Cubrik, the square croissant that drives Turin crazy (but now there is also the sphere-shaped one)

In the beginning it was the croissant. A buttery and soft croissant to dip in your cappuccino, and bite until you reach the cream that fills it. Nothing simpler or more effective to transform breakfast time into a small party. It was invented by the French (and who else?), who to create it were inspired – it seems – by the «kipferl» Austrian, a croissant-shaped bread that was prepared in the fashionable ones Viennese boulangerie Parisians of the mid-nineteenth century. From there, among other things, comes the term «Viennoiserie»which identifies all French-style baked pastries, from Pain Au Chocolat to Danish brioche.

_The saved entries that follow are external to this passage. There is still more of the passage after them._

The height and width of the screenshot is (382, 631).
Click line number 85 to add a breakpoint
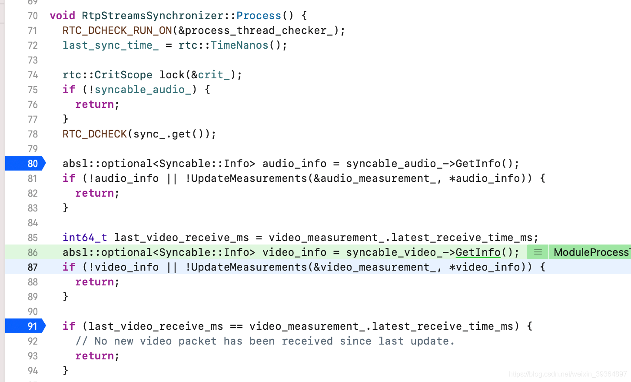coord(33,238)
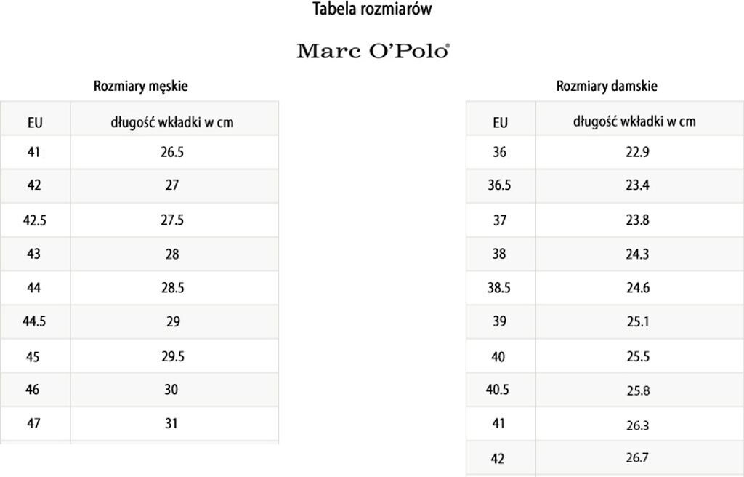Select the "Rozmiary damskie" heading
Screen dimensions: 744x477
607,86
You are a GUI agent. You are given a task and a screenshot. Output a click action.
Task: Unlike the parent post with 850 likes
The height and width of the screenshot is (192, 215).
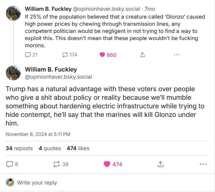[103, 55]
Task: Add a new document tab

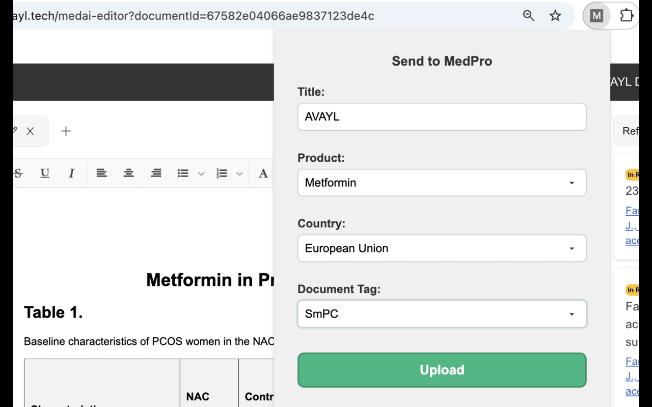Action: tap(66, 131)
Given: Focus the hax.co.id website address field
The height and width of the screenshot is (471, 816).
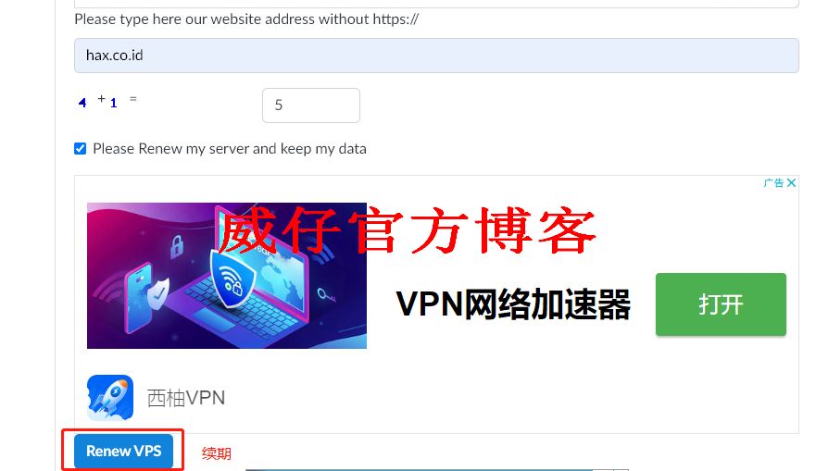Looking at the screenshot, I should [436, 56].
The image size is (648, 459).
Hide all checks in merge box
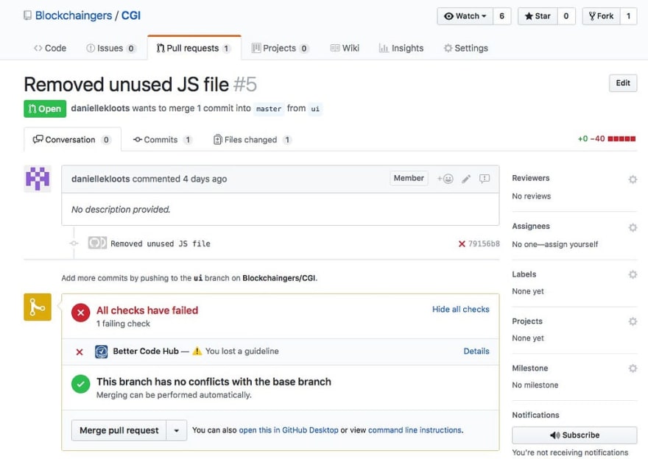point(460,309)
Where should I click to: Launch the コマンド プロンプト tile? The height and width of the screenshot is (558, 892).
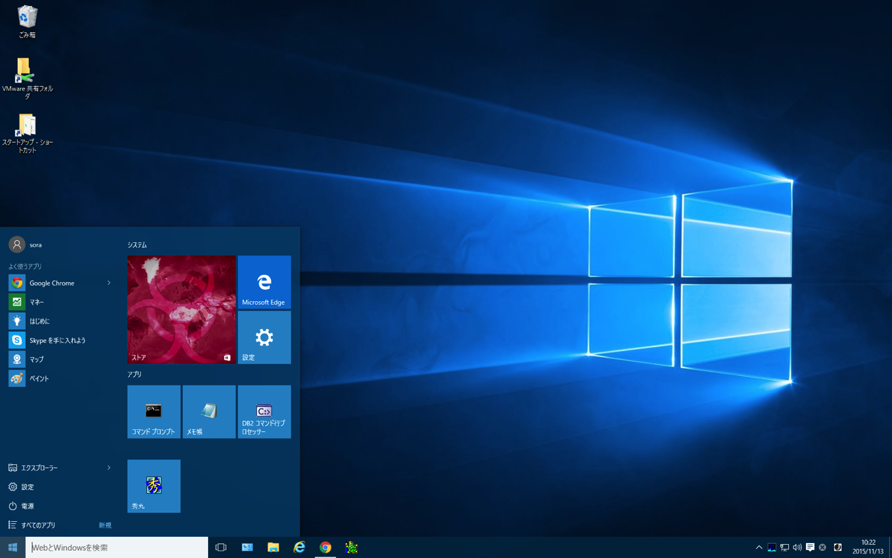pos(153,412)
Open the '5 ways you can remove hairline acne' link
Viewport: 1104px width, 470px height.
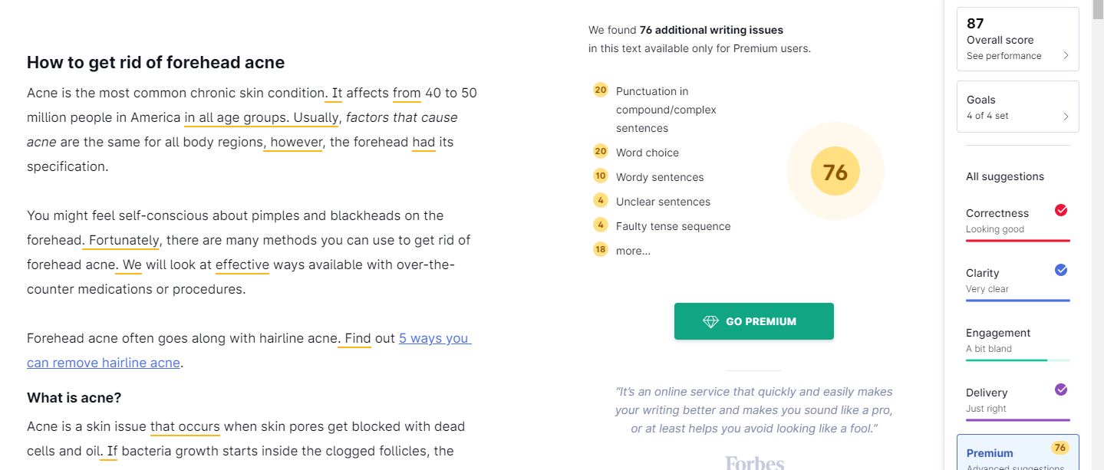point(249,350)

It's difficult to innovate something so perfect. Yet, in Turin, there are those who try, and they do it with new shapes, trying to build a new era of the croissant. In fact, the idea also seems to work, given the queues that parade every morning in front of the pastry shops that serve the croissant 2.0, in the shape of a sphere, cube, pyramid or planet. Dozens – sometimes hundreds – of people wait hours to get one, eager to taste the latest novelty or even just to post a photo on social media with what is now a small object of gastronomic desire.

The Crubik

If there is a zero moment of the Turin war of viennoiserie, that is the day of the creation of the Crubik. Of Northern European inspiration (some pastry shops up there had already offered a product of this kind), the Crubik was made at the Farmacia del Cambio – the pastry shop of the most historic and famous restaurant in the city – by Matteo Baronetto's team, then led by Maicol Vitellozzi. Filled with cream and inserted into a cubic mold, the Crubik, with the help of some social influencers, immediately became a cult object. So much so that, one after the other, several pastry chefs in the city began making similar ones, each working on different variations of cream. Maicol Vitellozzi himself, who in the meantime has opened his own bakery in Turin, creates a two-flavour version (with half the chocolate dough) which he calls Crubik 2.0.

The pyramid

Cubrik the square croissant that drives Turin crazy

Among the many things that make Turin the city it is, there is certainly the Egyptian Museum. It is to this institution that he wanted to pay homage Roberto Miranti of the Orsucci Pastry Shop, participating in the geometric drift of Turin croissants with its pyramid, filled with gianduja cream.

The sphere

Cubrik the square croissant that drives Turin crazy

After Crubik, it is once again Farmacia Del Cambio that dictates the trend, with the arrival of another novelty, the spherical croissant. Seven months of research – the team says – to achieve the perfect shape, filled with a generous filling of gianduja cream.

The planet

Cubrik the square croissant that drives Turin crazy

In the new Northern European-inspired bakery designed by Maicol Vitellozzi, in addition to Crubik 2.0, the planet has also arrived, yet another creation on the theme of viennoiserie. This time the dough contains a further surprise: in fact inside there is a babà soaked in coffee with hazelnut cream.